Records for this task section start
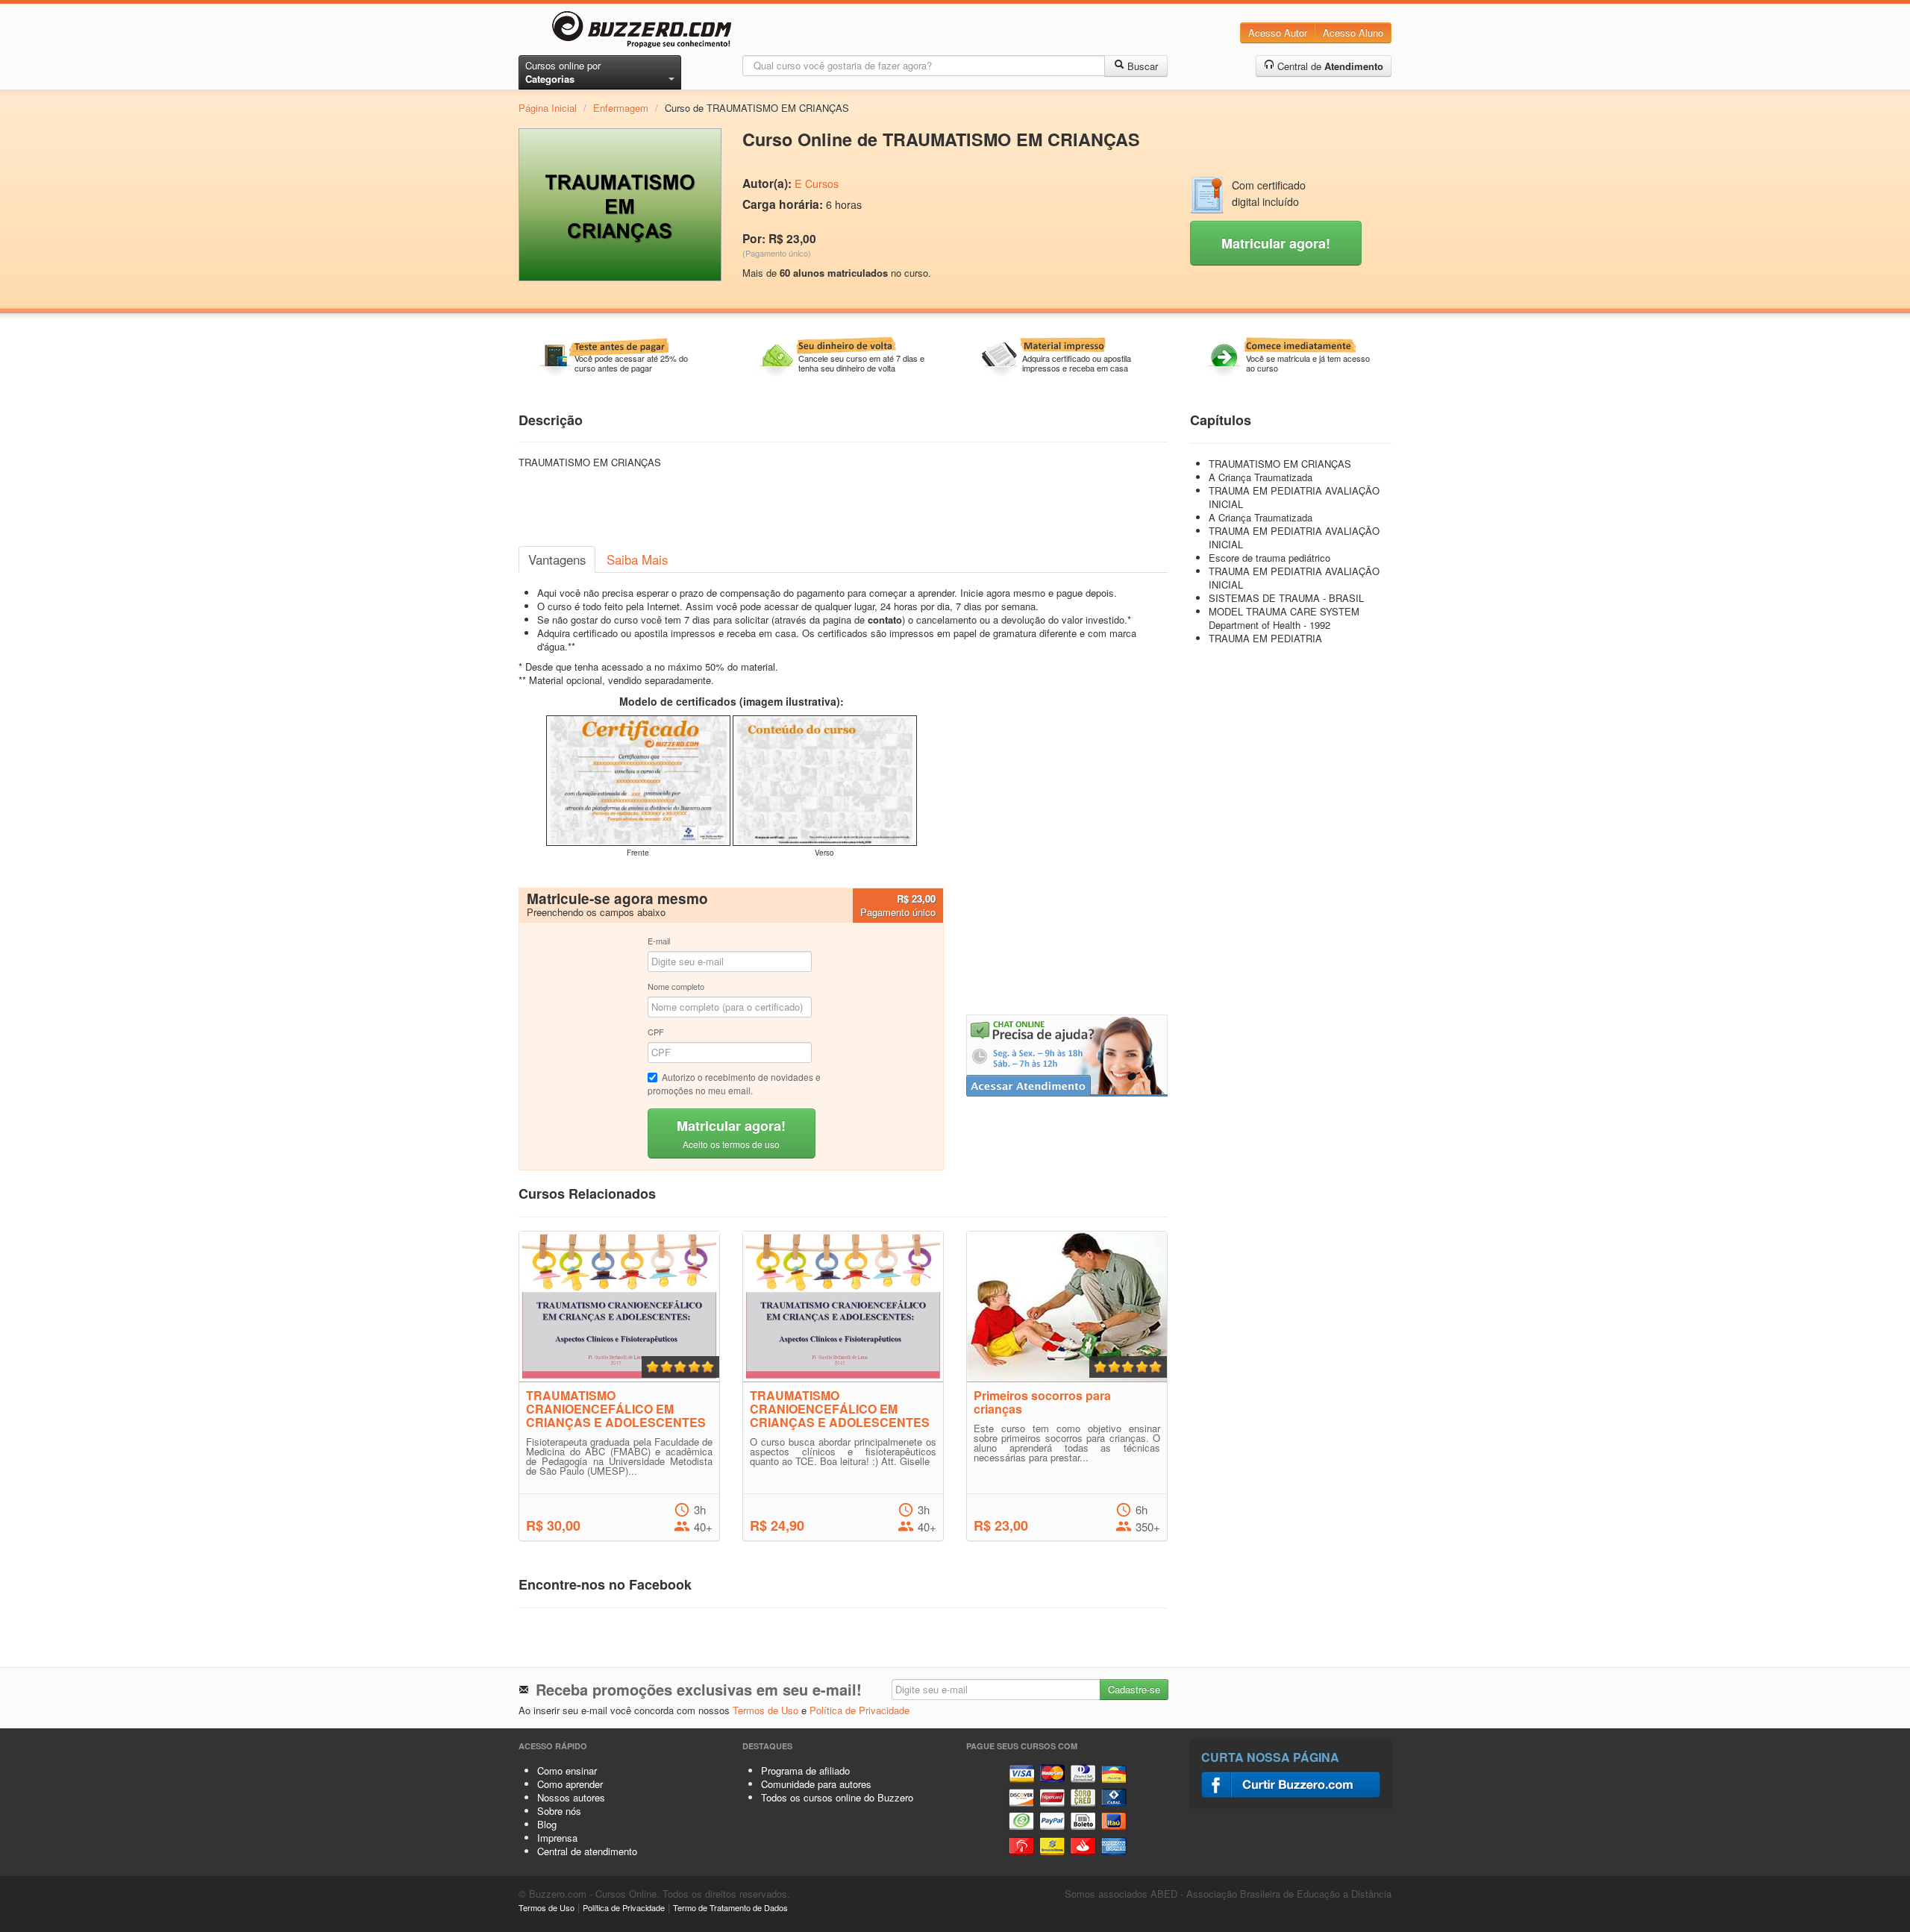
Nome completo (676, 986)
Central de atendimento (587, 1851)
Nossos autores (571, 1797)
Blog (547, 1824)
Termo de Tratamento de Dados (730, 1907)
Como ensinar (567, 1770)
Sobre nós (559, 1811)
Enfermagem (620, 108)
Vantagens (557, 559)
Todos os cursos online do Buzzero (837, 1797)
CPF (656, 1032)
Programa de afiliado (805, 1770)
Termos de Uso (765, 1710)
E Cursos (817, 183)
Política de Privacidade (859, 1710)
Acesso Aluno (1353, 32)
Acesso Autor (1277, 32)
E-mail (659, 941)
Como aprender (570, 1784)
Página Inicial (548, 108)
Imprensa (557, 1838)
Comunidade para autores (816, 1784)
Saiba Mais (637, 559)
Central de (1328, 66)
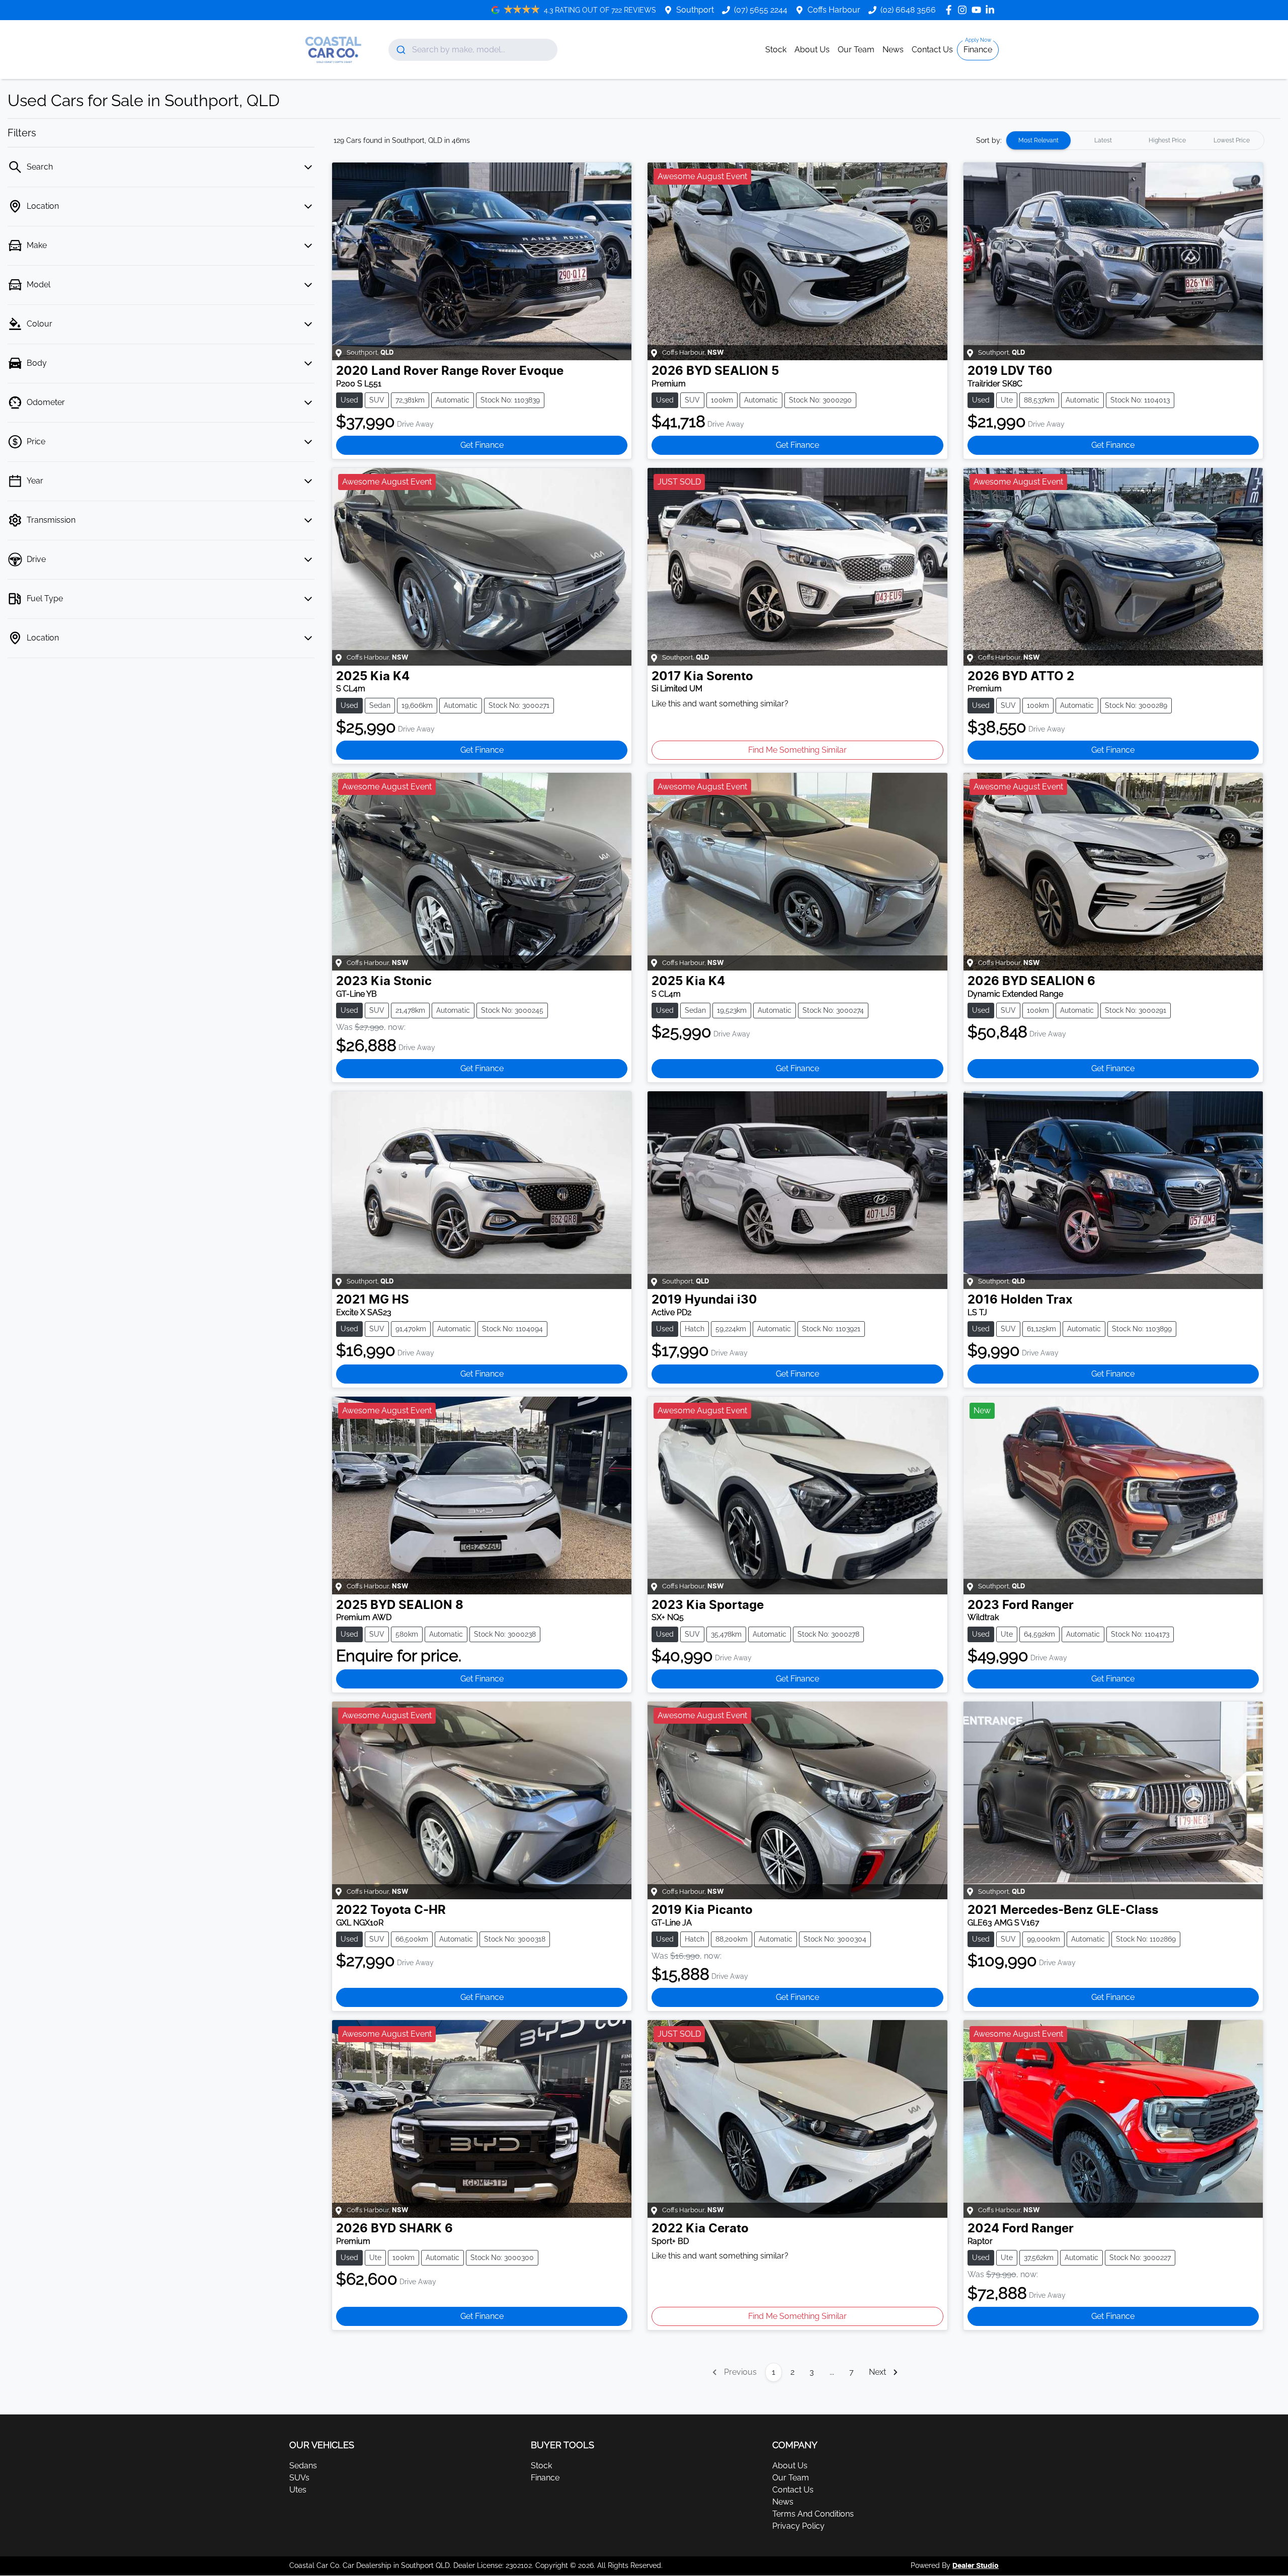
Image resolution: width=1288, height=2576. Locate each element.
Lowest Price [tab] (1232, 140)
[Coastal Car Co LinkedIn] (992, 10)
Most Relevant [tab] (1038, 140)
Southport (695, 10)
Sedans (303, 2465)
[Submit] (400, 50)
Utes (297, 2489)
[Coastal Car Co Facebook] (950, 10)
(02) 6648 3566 (908, 10)
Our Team (856, 49)
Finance (977, 49)
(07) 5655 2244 (760, 10)
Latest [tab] (1103, 140)
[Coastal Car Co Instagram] (964, 10)
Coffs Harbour (834, 10)
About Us (812, 49)
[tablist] (1135, 140)
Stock (775, 49)
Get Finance (482, 445)
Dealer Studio (975, 2565)
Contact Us (932, 49)
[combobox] (473, 50)
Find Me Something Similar (797, 750)
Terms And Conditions (813, 2514)
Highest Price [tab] (1167, 140)
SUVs (299, 2477)
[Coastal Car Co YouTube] (978, 10)
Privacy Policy (798, 2526)
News (893, 49)
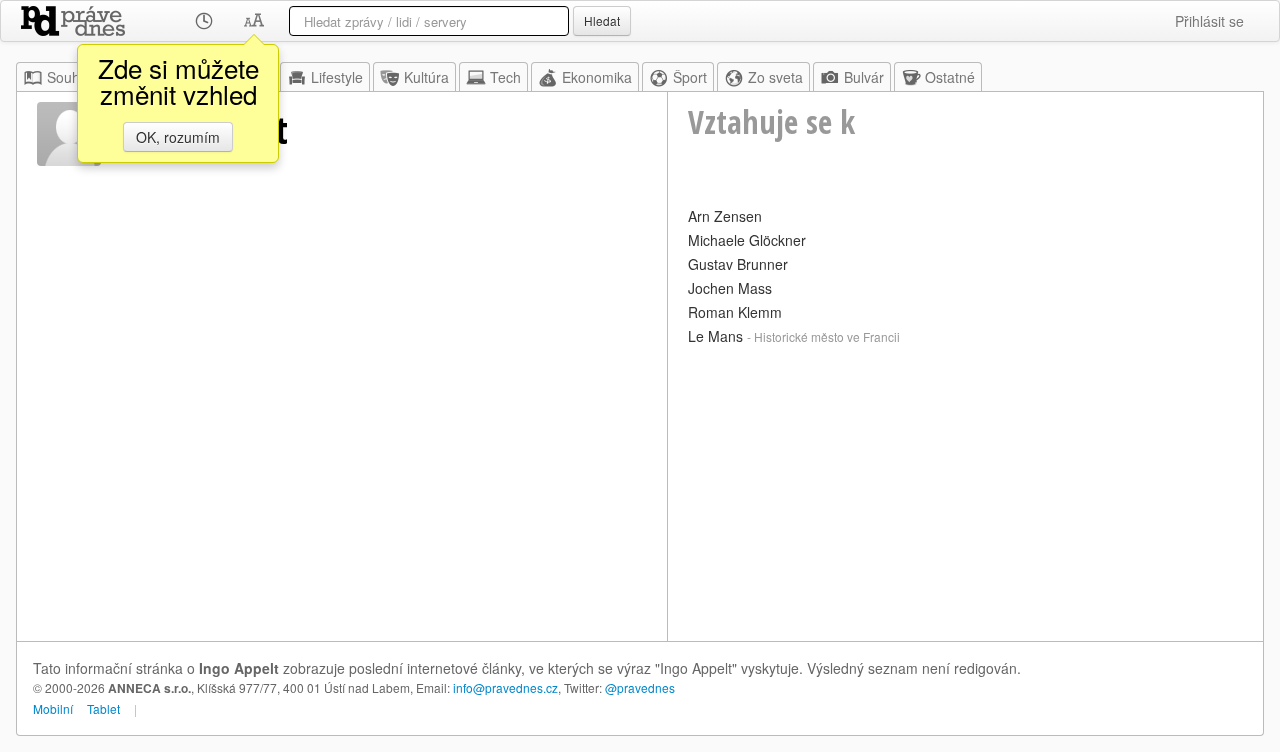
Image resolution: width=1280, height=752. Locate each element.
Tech (505, 77)
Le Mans (715, 336)
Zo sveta (775, 77)
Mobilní (53, 708)
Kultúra (426, 77)
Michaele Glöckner (747, 240)
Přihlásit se (1209, 21)
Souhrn (70, 77)
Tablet (103, 708)
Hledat (602, 20)
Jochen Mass (730, 288)
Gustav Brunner (738, 264)
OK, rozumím (178, 137)
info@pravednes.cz (505, 687)
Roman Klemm (735, 312)
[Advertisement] (965, 491)
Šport (690, 77)
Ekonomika (597, 77)
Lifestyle (337, 77)
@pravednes (640, 687)
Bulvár (864, 77)
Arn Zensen (725, 216)
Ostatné (950, 77)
Records for this task section end
▸ Task description
After locating the line that holds "Sedans (303, 2465)", output exactly the lines from it through the last line of the material above, inclusive, without pictures.

▸ Result of the task
Sedans (303, 2465)
[Submit] (400, 50)
Utes (297, 2489)
[Coastal Car Co Facebook] (950, 10)
(02) 6648 3566 (908, 10)
Our Team (856, 49)
Finance (977, 49)
(07) 5655 2244 (760, 10)
Latest [tab] (1103, 140)
[Coastal Car Co Instagram] (964, 10)
Coffs Harbour (834, 10)
About Us (812, 49)
[tablist] (1135, 140)
Stock (775, 49)
Get Finance (482, 445)
Dealer Studio (975, 2565)
Contact Us (932, 49)
[combobox] (473, 50)
Find Me Something Similar (797, 750)
Terms And Conditions (813, 2514)
Highest Price [tab] (1167, 140)
SUVs (299, 2477)
[Coastal Car Co YouTube] (978, 10)
Privacy Policy (798, 2526)
News (893, 49)
Image resolution: width=1280, height=752. Locate each element.
Tech (505, 77)
Le Mans (715, 336)
Zo sveta (775, 77)
Mobilní (53, 708)
Kultúra (426, 77)
Michaele Glöckner (747, 240)
Přihlásit se (1209, 21)
Souhrn (70, 77)
Tablet (103, 708)
Hledat (602, 20)
Jochen Mass (730, 288)
Gustav Brunner (738, 264)
OK, rozumím (178, 137)
info@pravednes.cz (505, 687)
Roman Klemm (735, 312)
[Advertisement] (965, 491)
Šport (690, 77)
Ekonomika (597, 77)
Lifestyle (337, 77)
@pravednes (640, 687)
Bulvár (864, 77)
Arn Zensen (725, 216)
Ostatné (950, 77)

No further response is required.